Vêm os Autores pedir que lhes sejam declarados como titulares do domínio útil do prédio como o nº21 da Rua dos XXXXXX na Taipa (anteriormente nº16 da mesma Rua), descrito na Conservatória do Registo Predial de Macau, sob o n.°****, a fls. 152v do Livro B-21.
Da legitimidade dos interessados incertos
Segundo os factos da p.i., os Autores fundamentaram o seu direito no exercício de poder de facto sobre o prédio com o n°21 da Rua dos XXXXXX na Taipa, que se encontra registado a favor do F ou F1, pretendem a aquisição do domínio útil sobre o prédio contra os herdeiro desconhecidos de F ou F1 e os interessados incertos.
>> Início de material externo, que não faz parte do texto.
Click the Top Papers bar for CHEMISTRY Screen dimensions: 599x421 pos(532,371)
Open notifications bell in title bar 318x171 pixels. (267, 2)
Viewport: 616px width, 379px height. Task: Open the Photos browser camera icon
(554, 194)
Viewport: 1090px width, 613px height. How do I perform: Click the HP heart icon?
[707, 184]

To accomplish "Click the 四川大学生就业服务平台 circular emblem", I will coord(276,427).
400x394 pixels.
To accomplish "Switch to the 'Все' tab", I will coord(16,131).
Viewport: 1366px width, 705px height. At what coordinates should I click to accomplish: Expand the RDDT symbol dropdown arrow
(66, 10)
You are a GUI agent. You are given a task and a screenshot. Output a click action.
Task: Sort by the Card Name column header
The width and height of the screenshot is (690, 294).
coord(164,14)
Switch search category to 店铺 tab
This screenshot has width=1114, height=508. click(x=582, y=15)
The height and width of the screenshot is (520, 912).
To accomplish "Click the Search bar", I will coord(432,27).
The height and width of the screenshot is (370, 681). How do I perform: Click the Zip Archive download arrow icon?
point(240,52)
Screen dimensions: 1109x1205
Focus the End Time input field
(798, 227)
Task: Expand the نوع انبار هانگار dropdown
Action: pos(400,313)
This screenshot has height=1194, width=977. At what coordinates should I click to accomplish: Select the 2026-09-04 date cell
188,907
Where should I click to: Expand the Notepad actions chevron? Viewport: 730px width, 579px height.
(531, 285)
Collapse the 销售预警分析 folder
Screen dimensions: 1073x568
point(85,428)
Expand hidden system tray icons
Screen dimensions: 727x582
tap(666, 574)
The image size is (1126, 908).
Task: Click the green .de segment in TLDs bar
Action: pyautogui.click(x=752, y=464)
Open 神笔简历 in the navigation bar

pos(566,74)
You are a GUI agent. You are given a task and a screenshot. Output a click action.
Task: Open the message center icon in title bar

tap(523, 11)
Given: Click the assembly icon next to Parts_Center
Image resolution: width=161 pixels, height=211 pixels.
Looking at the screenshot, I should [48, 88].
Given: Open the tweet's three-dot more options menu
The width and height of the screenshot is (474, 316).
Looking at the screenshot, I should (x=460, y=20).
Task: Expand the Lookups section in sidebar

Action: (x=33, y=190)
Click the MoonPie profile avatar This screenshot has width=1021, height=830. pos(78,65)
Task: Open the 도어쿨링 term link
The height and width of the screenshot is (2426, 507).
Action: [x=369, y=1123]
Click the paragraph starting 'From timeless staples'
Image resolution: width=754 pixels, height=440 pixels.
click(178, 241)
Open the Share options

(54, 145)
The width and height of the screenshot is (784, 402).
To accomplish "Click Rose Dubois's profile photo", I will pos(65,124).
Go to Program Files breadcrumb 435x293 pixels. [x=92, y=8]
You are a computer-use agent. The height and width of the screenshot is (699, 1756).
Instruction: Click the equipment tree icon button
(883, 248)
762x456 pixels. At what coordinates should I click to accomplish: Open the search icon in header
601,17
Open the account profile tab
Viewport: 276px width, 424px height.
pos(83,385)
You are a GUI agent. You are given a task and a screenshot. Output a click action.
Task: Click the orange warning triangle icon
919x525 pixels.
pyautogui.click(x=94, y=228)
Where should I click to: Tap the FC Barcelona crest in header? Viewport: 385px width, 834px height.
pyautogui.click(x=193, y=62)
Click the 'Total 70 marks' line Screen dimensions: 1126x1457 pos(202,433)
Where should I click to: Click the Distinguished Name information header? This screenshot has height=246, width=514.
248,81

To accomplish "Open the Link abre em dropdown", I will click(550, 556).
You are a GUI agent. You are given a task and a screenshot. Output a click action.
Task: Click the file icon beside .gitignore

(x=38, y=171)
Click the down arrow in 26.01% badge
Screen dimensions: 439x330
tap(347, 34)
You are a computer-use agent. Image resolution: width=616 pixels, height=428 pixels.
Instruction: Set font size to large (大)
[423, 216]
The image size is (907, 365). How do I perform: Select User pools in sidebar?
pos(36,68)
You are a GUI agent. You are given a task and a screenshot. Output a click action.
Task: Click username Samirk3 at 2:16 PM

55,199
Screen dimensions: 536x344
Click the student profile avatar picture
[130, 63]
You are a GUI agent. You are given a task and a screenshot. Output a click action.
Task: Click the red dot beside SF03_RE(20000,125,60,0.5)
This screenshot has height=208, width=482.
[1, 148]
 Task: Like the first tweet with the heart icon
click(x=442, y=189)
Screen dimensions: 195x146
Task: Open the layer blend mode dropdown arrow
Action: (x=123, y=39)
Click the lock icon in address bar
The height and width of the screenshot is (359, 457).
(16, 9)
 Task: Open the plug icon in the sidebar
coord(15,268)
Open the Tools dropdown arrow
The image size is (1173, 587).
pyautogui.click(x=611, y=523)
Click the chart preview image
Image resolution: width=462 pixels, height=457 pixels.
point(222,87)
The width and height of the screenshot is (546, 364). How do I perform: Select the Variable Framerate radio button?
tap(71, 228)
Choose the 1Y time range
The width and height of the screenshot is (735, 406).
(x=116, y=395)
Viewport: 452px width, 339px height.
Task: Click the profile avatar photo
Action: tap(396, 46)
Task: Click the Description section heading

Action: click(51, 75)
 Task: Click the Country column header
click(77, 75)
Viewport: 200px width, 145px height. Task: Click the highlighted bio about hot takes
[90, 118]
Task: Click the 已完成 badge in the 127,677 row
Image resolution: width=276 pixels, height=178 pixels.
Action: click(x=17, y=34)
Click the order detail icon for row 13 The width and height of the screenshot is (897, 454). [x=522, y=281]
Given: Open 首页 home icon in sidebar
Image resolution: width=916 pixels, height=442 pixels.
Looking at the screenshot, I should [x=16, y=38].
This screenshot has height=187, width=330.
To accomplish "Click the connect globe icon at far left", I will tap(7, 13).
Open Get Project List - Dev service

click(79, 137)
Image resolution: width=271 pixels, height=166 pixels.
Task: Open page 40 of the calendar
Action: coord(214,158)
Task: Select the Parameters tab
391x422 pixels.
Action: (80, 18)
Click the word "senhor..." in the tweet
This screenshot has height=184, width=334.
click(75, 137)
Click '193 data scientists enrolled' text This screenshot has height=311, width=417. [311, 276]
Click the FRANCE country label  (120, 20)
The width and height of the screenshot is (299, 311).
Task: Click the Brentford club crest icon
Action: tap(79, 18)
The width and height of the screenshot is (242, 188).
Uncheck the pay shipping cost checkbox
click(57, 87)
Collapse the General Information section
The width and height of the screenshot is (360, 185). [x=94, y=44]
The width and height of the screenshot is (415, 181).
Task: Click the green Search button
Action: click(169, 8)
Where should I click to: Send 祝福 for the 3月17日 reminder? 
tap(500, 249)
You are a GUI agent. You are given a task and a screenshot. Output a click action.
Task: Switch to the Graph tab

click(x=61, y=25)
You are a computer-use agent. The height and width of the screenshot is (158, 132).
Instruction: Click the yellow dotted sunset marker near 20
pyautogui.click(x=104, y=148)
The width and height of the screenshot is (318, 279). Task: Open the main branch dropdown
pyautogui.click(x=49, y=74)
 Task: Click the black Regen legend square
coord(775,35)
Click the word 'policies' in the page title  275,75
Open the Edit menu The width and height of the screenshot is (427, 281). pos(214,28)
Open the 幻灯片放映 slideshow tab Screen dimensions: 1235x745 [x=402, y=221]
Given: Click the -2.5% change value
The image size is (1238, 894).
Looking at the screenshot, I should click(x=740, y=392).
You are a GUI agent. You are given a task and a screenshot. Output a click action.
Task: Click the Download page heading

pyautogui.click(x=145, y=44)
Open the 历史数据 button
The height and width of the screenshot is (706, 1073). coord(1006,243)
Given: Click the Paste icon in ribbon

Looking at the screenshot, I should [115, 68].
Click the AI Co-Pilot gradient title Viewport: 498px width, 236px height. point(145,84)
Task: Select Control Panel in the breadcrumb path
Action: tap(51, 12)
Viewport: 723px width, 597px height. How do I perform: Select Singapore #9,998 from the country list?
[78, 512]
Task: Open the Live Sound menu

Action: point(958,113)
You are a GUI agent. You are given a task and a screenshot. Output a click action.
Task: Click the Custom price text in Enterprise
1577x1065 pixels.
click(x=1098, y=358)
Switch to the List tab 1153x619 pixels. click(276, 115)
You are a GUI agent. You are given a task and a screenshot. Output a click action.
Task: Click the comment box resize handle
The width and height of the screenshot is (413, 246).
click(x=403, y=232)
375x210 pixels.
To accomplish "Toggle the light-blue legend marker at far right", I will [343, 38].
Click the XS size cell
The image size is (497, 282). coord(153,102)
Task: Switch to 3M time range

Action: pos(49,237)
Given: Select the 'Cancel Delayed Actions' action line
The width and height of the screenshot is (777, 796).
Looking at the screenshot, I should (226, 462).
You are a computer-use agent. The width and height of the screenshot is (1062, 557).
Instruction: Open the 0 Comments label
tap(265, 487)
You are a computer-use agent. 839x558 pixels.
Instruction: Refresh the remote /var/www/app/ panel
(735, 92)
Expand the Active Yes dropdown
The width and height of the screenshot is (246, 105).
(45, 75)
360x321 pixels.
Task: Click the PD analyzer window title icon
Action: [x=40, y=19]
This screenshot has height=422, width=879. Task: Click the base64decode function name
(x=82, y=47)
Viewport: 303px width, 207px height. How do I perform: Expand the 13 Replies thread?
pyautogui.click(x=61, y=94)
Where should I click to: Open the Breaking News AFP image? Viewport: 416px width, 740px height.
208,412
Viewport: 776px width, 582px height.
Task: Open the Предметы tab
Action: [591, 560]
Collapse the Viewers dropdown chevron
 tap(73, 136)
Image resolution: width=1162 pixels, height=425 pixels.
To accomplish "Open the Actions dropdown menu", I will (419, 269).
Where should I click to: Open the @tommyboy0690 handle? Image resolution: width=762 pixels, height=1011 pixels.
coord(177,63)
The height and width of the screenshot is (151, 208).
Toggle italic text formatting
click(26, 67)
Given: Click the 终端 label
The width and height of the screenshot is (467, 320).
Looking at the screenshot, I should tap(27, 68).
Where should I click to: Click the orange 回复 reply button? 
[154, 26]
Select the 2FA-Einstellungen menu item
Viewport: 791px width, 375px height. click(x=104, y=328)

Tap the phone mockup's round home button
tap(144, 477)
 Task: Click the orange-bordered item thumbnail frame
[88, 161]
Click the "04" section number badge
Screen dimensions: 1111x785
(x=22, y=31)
Prevê-se o art°58° do C.P.C. que “Na falta de indicação da lei em contrário, possuem legitimidade os sujeitos da relação material controvertida, tal como é configurada pelo autor.
Assim, conforme os factos delineados pelos Autores, a relação jurídica controvertida deverá ser estabelecida entre os herdeiros desconhecidos do F ou F1, titular da propriedade.
Ademais, dos factos alegados pelos Autores, não se relatam quaisquer factos que configuram os interessados incertos como sujeitos da relação material controvertida, não se vê a razão donde justifica a legitimidade dos últimos.
Daí se resulta que falta a legitimidade passiva desse réu, pelo que esse Réu deverá ser absolvido da presente instância.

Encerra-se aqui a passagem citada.